## [EXERCISE DETAILS]
Within the data below, count every line that includes "each" and report the total alone.

## [GIVEN ENTRIES]
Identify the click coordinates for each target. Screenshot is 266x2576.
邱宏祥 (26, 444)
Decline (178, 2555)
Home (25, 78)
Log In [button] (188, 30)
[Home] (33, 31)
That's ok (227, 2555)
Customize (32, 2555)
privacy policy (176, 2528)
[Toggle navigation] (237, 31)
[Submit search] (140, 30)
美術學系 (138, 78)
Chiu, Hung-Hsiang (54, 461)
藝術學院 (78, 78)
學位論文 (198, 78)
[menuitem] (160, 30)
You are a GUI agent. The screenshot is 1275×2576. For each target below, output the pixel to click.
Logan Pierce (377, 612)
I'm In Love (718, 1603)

* * *

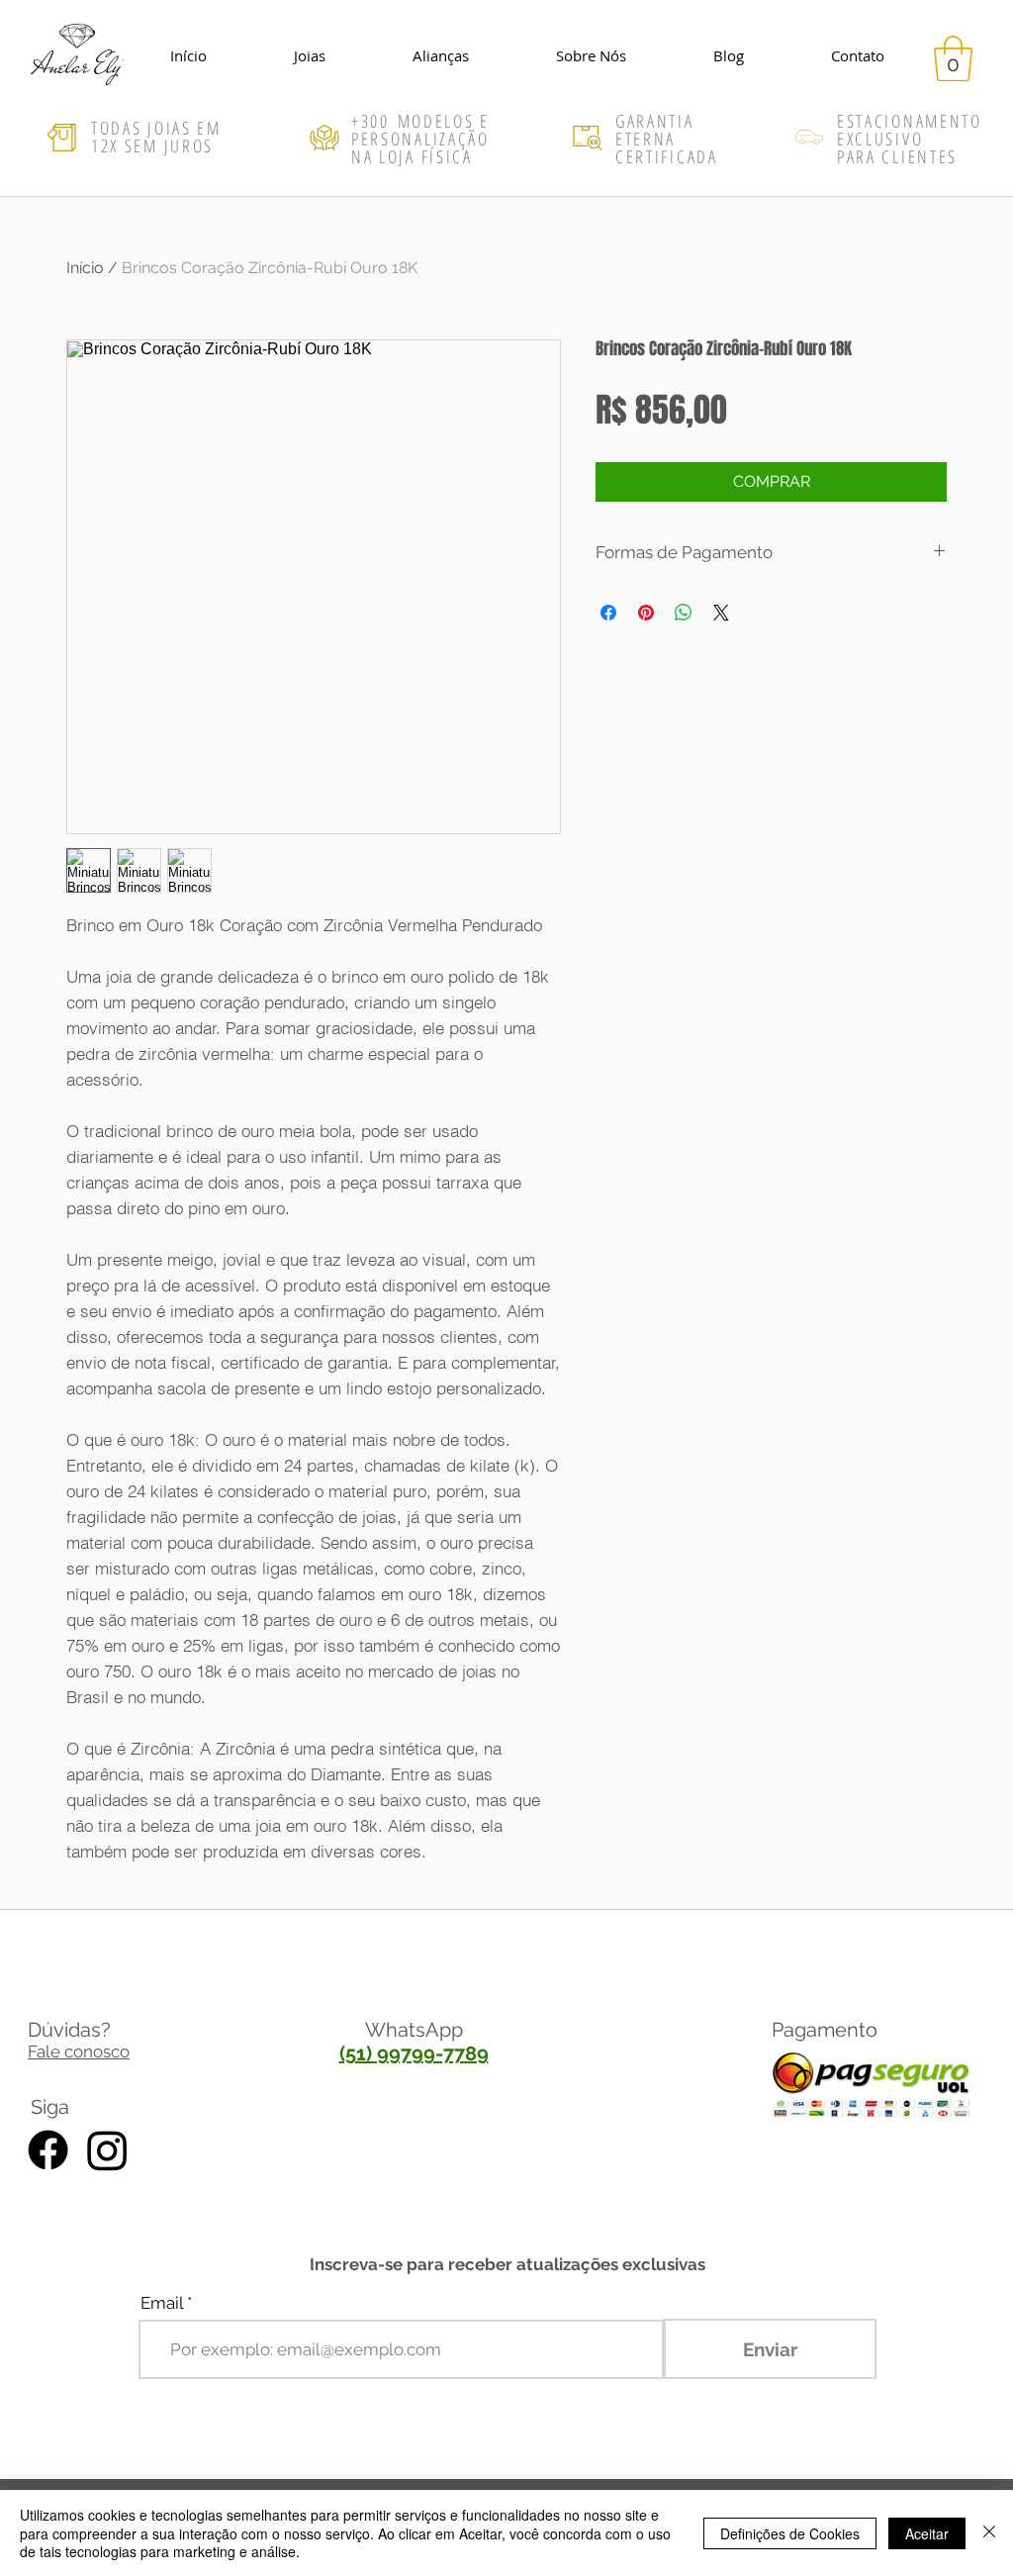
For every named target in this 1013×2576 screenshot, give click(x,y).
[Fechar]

## [EXERCISE ANSWER]
2